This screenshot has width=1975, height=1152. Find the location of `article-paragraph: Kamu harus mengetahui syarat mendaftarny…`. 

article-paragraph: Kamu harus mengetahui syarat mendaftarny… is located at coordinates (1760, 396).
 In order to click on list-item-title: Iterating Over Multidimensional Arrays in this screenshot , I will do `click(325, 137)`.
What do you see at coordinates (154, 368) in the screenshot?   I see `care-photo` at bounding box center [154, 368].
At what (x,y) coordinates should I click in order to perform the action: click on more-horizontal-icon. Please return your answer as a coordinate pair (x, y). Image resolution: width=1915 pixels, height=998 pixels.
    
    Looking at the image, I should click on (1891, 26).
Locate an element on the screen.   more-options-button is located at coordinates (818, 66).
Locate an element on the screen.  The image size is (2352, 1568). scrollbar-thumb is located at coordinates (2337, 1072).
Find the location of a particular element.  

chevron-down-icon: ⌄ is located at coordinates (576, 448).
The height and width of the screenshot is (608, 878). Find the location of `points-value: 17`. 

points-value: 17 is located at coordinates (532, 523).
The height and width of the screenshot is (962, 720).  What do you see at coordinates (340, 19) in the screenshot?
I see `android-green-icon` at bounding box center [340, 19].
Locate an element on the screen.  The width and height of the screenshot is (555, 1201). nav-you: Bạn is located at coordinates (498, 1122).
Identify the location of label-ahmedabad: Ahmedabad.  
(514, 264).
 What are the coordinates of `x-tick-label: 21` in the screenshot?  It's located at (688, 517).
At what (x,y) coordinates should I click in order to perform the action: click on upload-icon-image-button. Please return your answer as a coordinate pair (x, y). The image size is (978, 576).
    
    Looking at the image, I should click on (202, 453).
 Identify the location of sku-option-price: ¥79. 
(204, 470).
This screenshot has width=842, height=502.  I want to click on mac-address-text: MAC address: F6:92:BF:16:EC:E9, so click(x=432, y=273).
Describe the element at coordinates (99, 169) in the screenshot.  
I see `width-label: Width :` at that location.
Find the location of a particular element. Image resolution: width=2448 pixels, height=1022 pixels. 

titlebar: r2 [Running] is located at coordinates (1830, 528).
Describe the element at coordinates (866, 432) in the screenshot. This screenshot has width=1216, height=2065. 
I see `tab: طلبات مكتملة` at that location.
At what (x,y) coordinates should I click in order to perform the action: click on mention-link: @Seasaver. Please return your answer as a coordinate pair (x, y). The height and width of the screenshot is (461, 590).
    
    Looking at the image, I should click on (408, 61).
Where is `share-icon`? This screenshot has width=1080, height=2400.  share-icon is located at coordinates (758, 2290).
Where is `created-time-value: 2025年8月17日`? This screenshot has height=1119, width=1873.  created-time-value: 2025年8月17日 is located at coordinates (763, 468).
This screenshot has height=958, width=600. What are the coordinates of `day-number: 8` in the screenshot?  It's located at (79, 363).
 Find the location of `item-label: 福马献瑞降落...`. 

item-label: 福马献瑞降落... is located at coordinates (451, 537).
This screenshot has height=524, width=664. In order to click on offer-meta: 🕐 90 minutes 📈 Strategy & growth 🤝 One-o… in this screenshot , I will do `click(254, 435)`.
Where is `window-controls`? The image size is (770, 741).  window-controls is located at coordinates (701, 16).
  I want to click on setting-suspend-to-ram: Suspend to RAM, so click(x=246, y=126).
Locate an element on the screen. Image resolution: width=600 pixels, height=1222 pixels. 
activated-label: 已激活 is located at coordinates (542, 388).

************

EXERCISE BRIEF:
Reproduce the material word for word, from its first line through the line containing "(204, 470).", including that line.

OUTPUT:
This screenshot has width=1975, height=1152. Find the location of `article-paragraph: Kamu harus mengetahui syarat mendaftarny…`. 

article-paragraph: Kamu harus mengetahui syarat mendaftarny… is located at coordinates (1760, 396).
 In order to click on list-item-title: Iterating Over Multidimensional Arrays in this screenshot , I will do `click(325, 137)`.
What do you see at coordinates (154, 368) in the screenshot?   I see `care-photo` at bounding box center [154, 368].
At what (x,y) coordinates should I click in order to perform the action: click on more-horizontal-icon. Please return your answer as a coordinate pair (x, y). Image resolution: width=1915 pixels, height=998 pixels.
    
    Looking at the image, I should click on (1891, 26).
Locate an element on the screen.   more-options-button is located at coordinates (818, 66).
Locate an element on the screen.  The image size is (2352, 1568). scrollbar-thumb is located at coordinates (2337, 1072).
Find the location of a particular element.  

chevron-down-icon: ⌄ is located at coordinates (576, 448).
The height and width of the screenshot is (608, 878). Find the location of `points-value: 17`. 

points-value: 17 is located at coordinates (532, 523).
The height and width of the screenshot is (962, 720).  What do you see at coordinates (340, 19) in the screenshot?
I see `android-green-icon` at bounding box center [340, 19].
Locate an element on the screen.  The width and height of the screenshot is (555, 1201). nav-you: Bạn is located at coordinates (498, 1122).
Identify the location of label-ahmedabad: Ahmedabad.  
(514, 264).
 What are the coordinates of `x-tick-label: 21` in the screenshot?  It's located at (688, 517).
At what (x,y) coordinates should I click in order to perform the action: click on upload-icon-image-button. Please return your answer as a coordinate pair (x, y). The image size is (978, 576).
    
    Looking at the image, I should click on (202, 453).
 Identify the location of sku-option-price: ¥79. 
(204, 470).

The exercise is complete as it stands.